**WORK INSTRUCTION:**
Begin your copy at the line with "Minimize window with yellow button" in the records below and end it at the line with "The image size is (752, 470).", restating each line word for word; omit the pictures.
────────
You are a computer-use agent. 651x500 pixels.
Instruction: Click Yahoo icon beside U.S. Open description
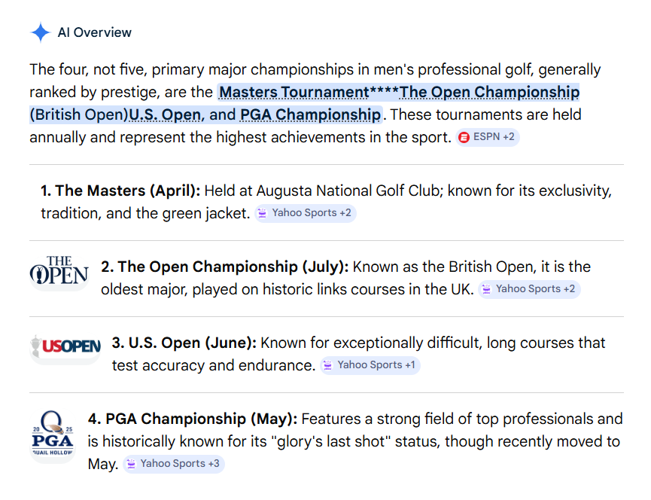327,365
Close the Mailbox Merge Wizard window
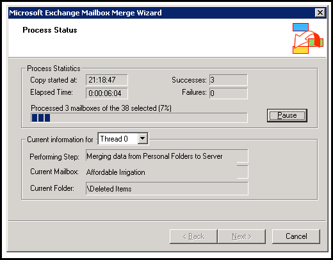The width and height of the screenshot is (333, 260). point(320,13)
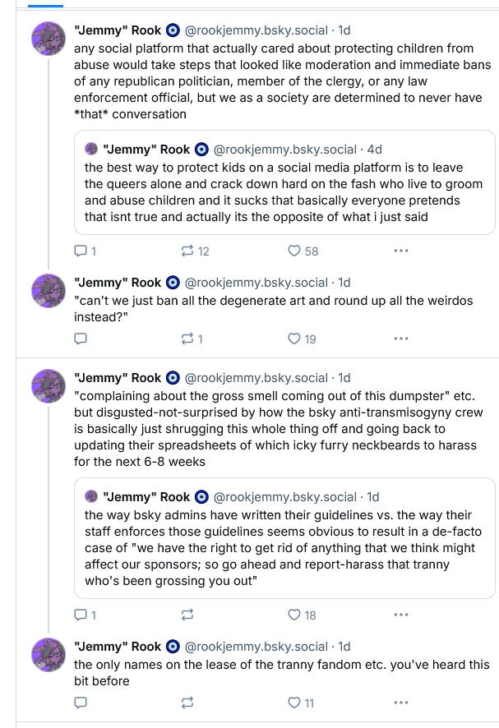
Task: Reply to the "complaining about the gross smell" post
Action: (81, 615)
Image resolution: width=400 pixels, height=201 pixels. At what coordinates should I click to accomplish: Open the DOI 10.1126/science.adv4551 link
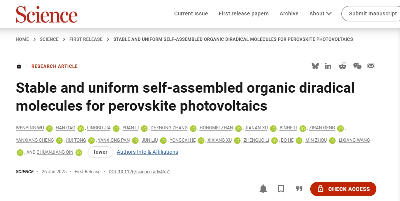[x=139, y=172]
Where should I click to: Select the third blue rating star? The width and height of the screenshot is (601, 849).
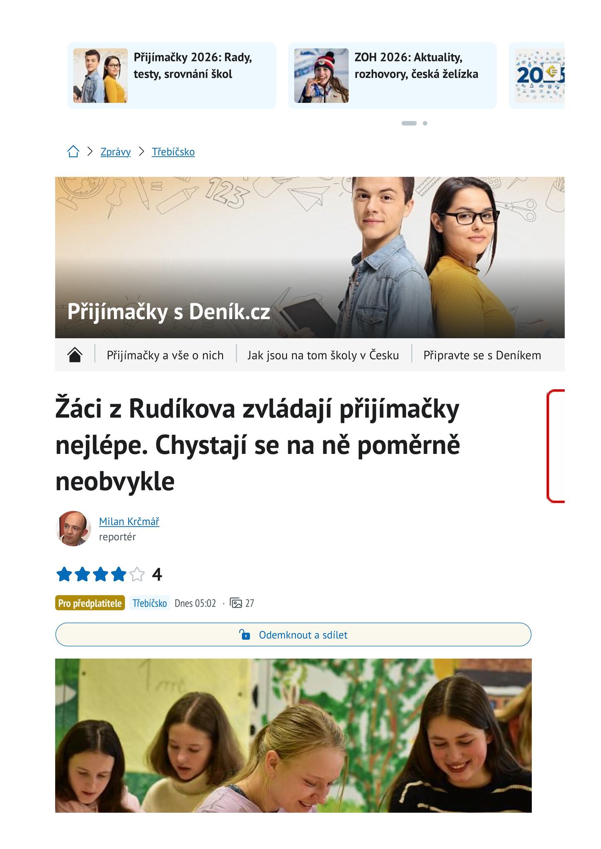tap(101, 575)
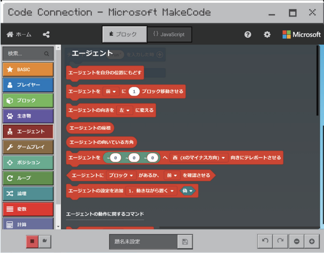The height and width of the screenshot is (253, 324).
Task: Click the share icon next to ホーム
Action: coord(46,35)
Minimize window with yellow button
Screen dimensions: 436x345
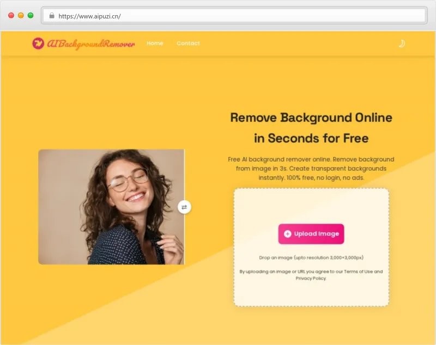coord(21,16)
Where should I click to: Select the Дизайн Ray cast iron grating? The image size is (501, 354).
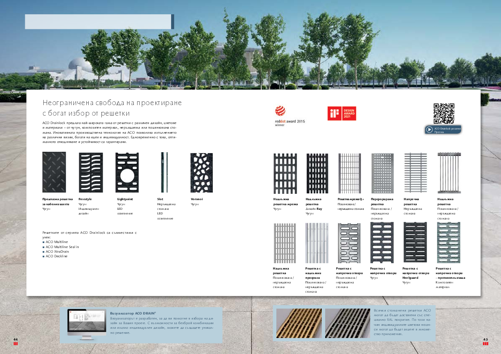coord(317,173)
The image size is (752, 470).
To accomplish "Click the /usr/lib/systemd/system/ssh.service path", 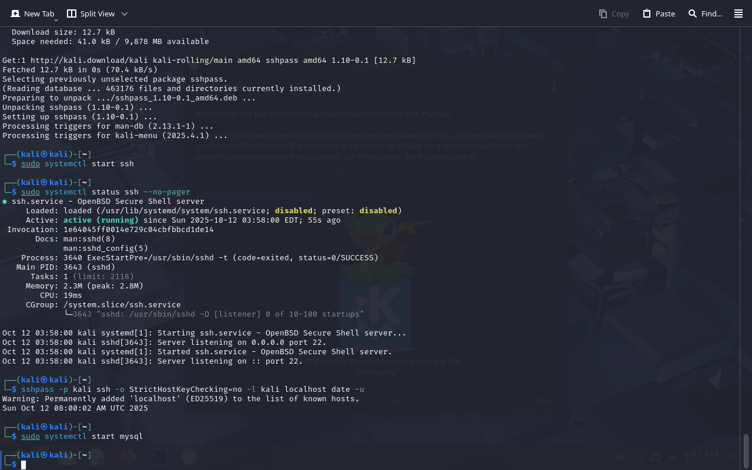I will (183, 211).
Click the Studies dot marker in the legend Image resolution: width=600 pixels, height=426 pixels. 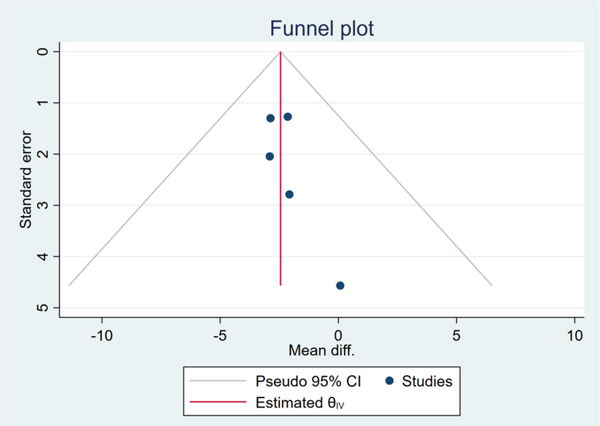(390, 381)
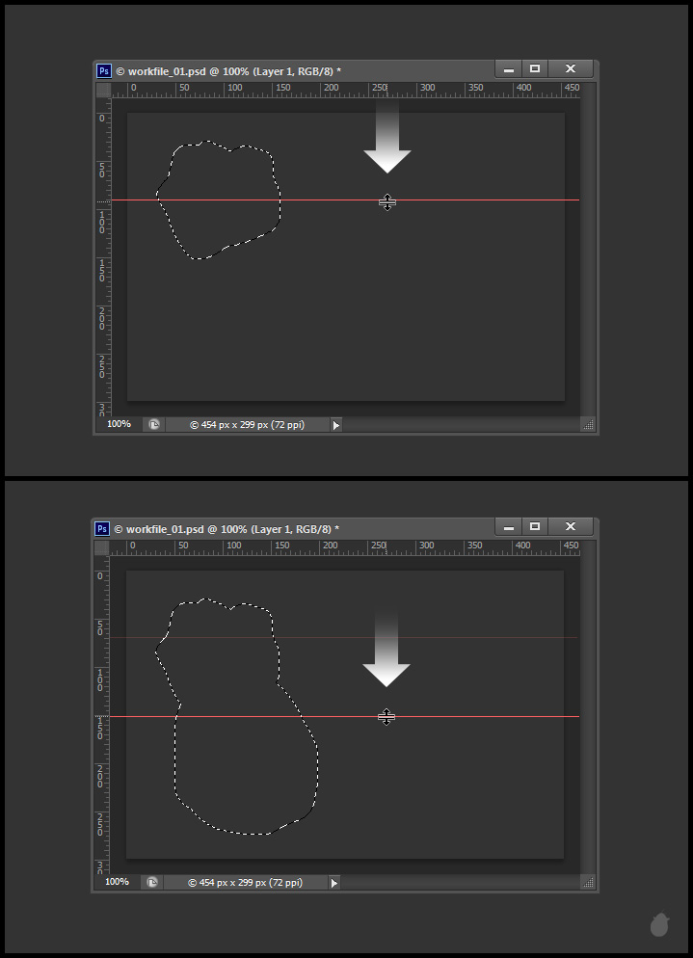Click the ruler origin corner in the bottom window
The width and height of the screenshot is (693, 958).
click(x=102, y=547)
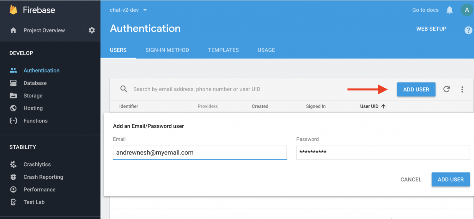Open the Templates tab
Image resolution: width=474 pixels, height=219 pixels.
click(223, 50)
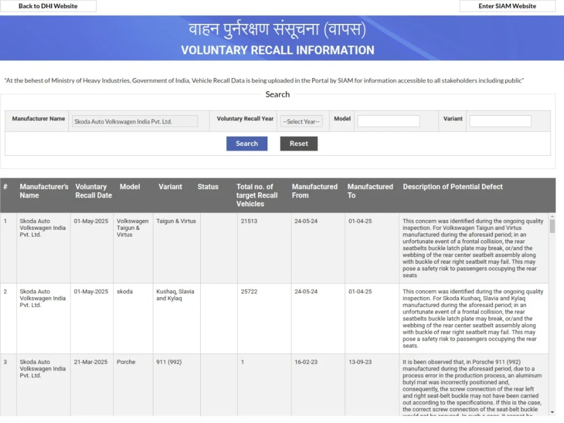Select the Taigun & Virtus variant cell
Viewport: 564px width, 423px height.
pos(176,221)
────────
**SOLVED EXERCISE:**
Minimize window with yellow button
Screen dimensions: 436x345
coord(21,16)
Where should I click to: Select the Дизайн Ray cast iron grating? The image size is (501, 354).
coord(317,173)
The image size is (752, 470).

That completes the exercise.